Soon he had expanded the 10-acre lot to 25 acres, including four major buildings. Much of the land has today been bought out by Southern Cross Homes for aged care, but one building still stands – the one he moved into last year for retired Pallottines.
It became a regular Saturday afternoon event for several busloads of students to travel around Perth to watch Harold play for the Demons. They got free entry through a deal with the WAFL.
On Australia Day this year, 26 January, Fr John was presented with an Active Citizenship Award by the Canning City Council for his extensive service to Aboriginal education and welfare in Rossmoyne, the expansion of primary school education in Riverton and Willetton and his work with the aged in the Riverton parish.
Upon being ordained in 1950, he was sent to Tardun in the remote bush of the Geraldton diocese as a missionary priest, caring for boys at a boarding school and farm. His autobiography Led by the Spirit details his experiences there.

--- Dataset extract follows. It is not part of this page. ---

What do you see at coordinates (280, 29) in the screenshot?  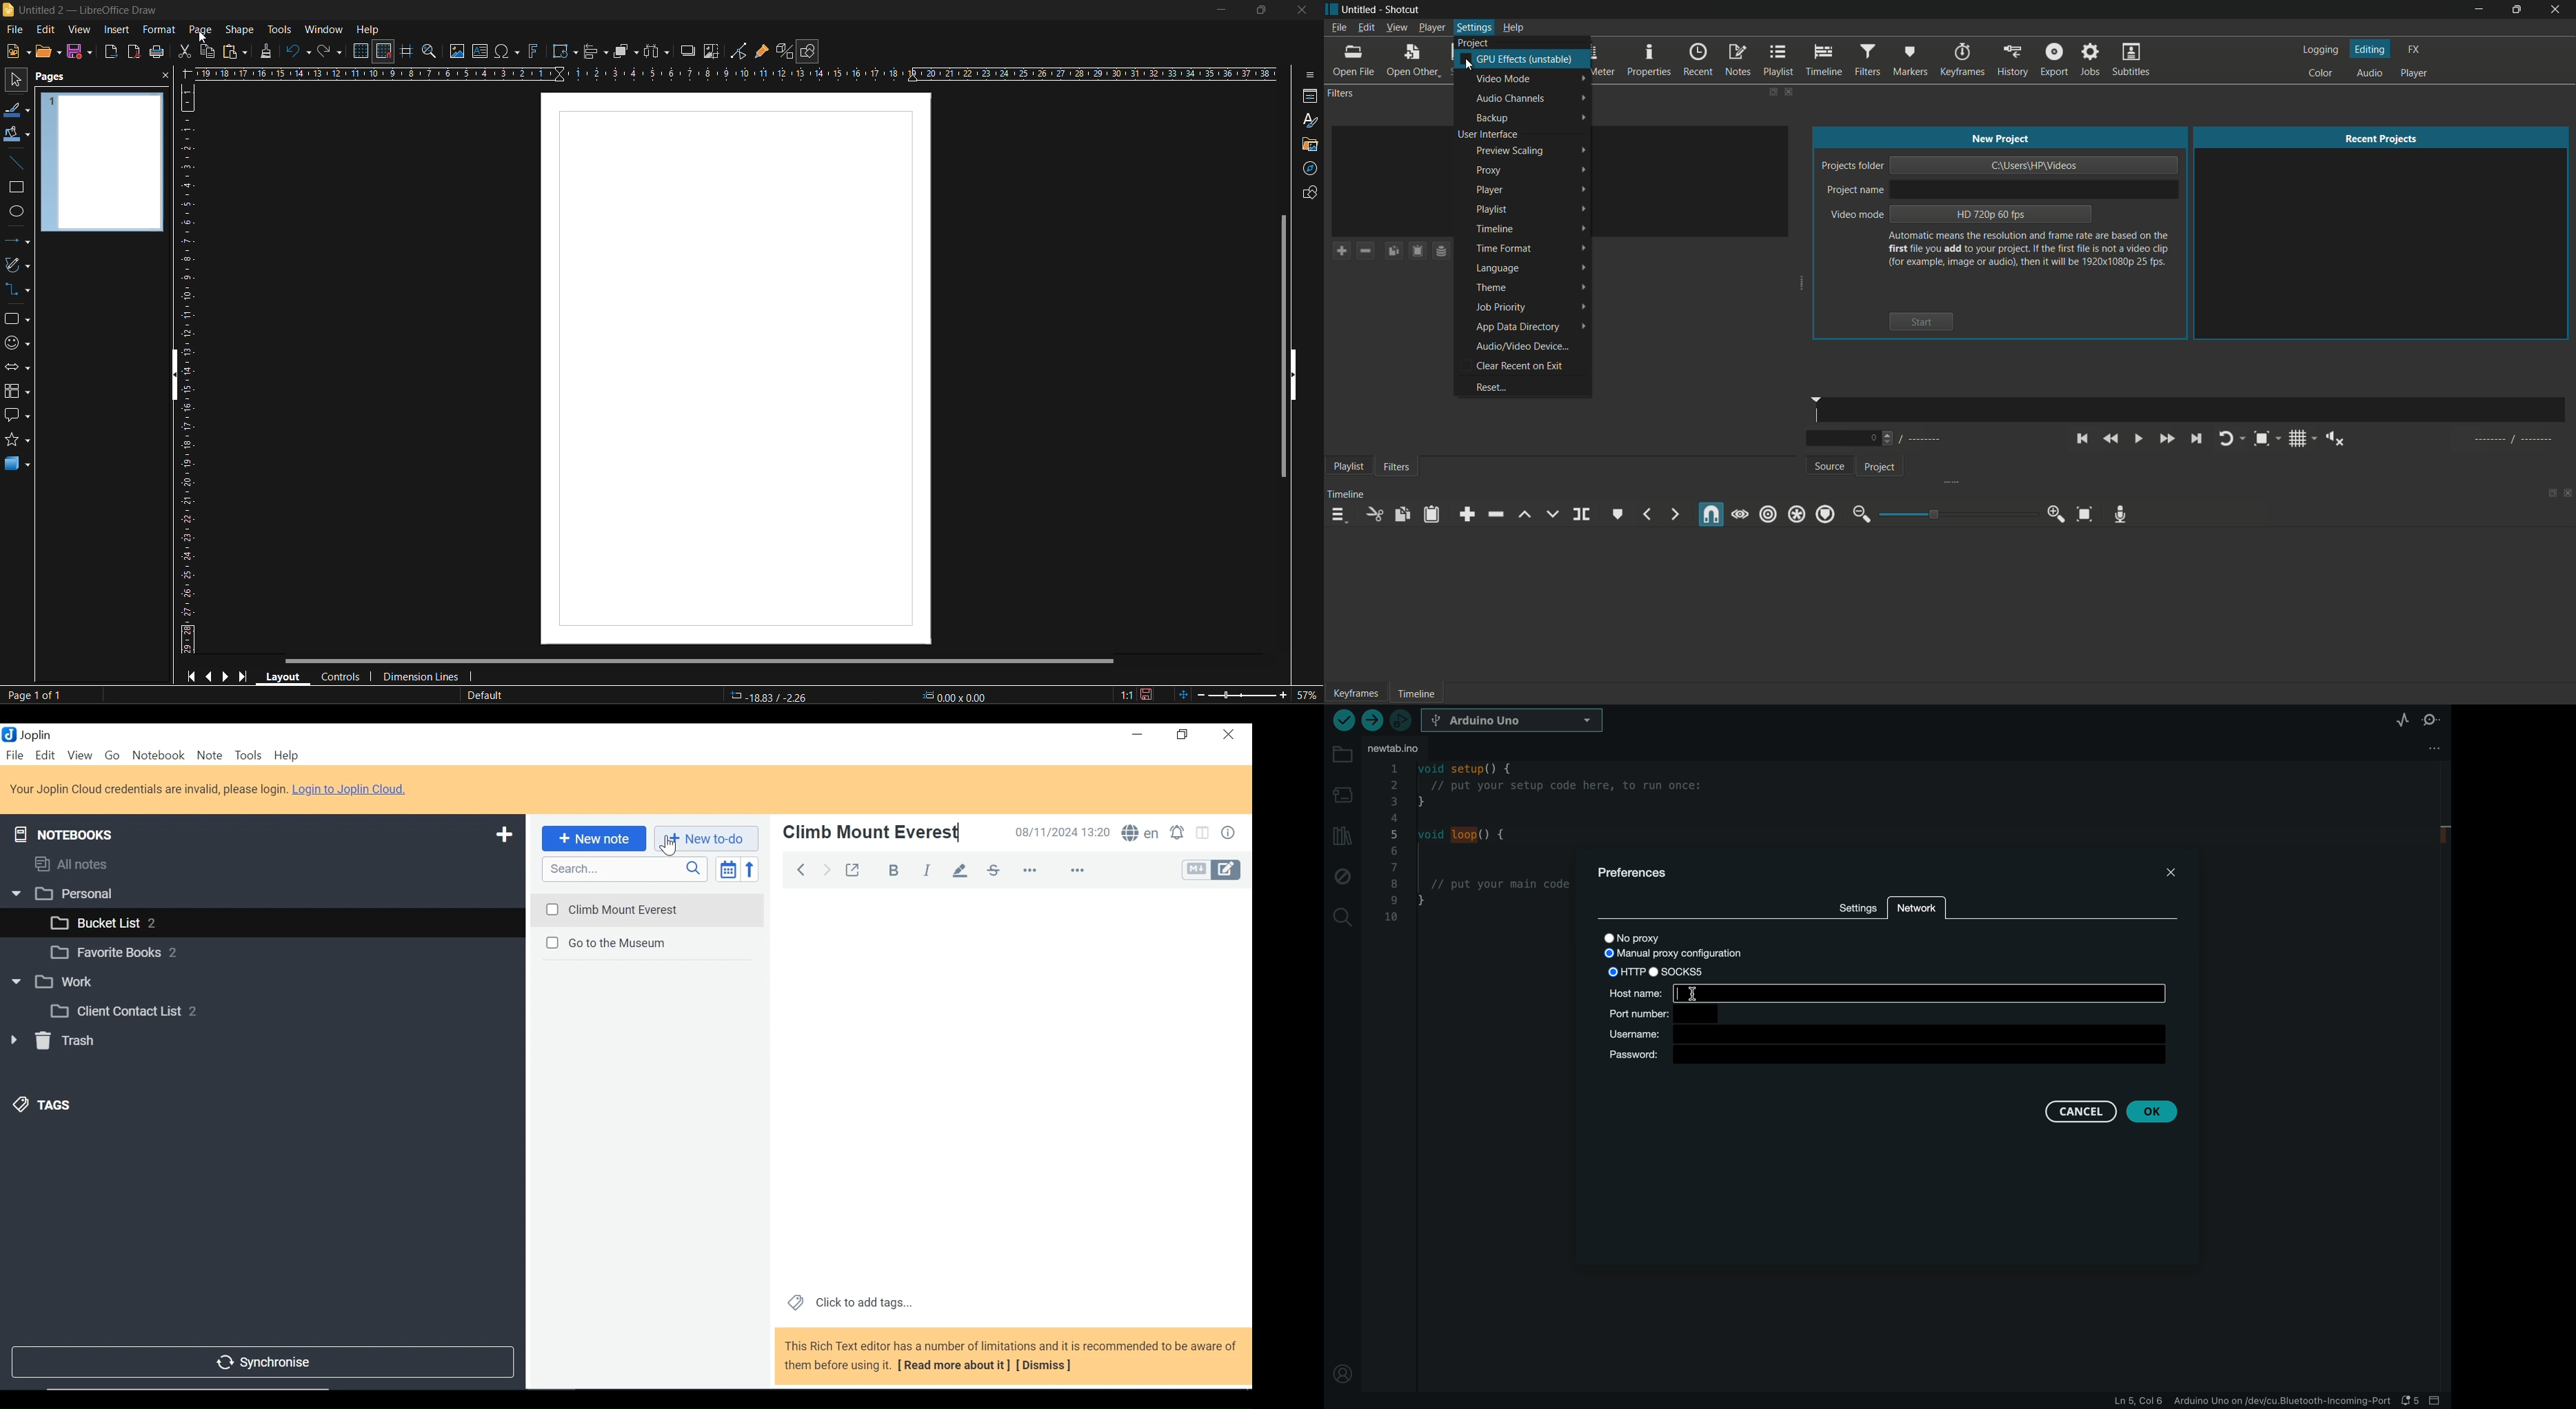 I see `tools` at bounding box center [280, 29].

Upon arriving at Rossmoyne, he helped students reach Year 12 and obtain apprenticeships and work experience while allowing them to stay at the Pallottine centre.
There, he had a strong Aboriginal collaborator in Harold’s sister Edith Little, after whom one of the main buildings he built was named. He still speaks highly of her today.
“She was a great help,” he told The Record.
Fr Luemmen, now aged 90, was depicted by Geoffrey Rush – who won an Oscar for his portrayal of genius pianist David Helfgott in 1996 – in the 2010 musical, big-screen adaptation of the stage musical written by Broome’s Jimmy Chi called Bran Nue Dae, which opened around Australia on 14 January.
Though his name was changed to Fr Benedictus in the movie and play, Fr John was invited to attend the premiere of the stage production in Perth in the 1990s.
The movie has Rush using a wooden plank to spank the boys with the words “Thou shalt not steal” on it, and depicts his character as authoritarian.
But Harold Little’s wife Cecelia, who was in the first group of girls to be enrolled at the Rossmoyne mission in 1961, told The Record that while Fr John was strict, he was more a mentor to boys and girls alike, and they are still friends to this day.
Harold and Cecelia still live around the corner from the original Rossmoyne mission.
Fr John was prolific in his productivity as parish priest at Our Lady Queen of Apostles parish in Riverton from 1981, starting a second stream at its adjacent primary school and responsible for building Orana Primary School.
Riverton parishioner Bill Smith, in submitting information for Fr John to be nominated for the Australia Day award, said of Fr John: “As parish priest, he actively promoted the participation of the laity in the parish in accordance with the Second Vatican Council and the objectives of the Pallottine founder, St Vincent Pallotti.”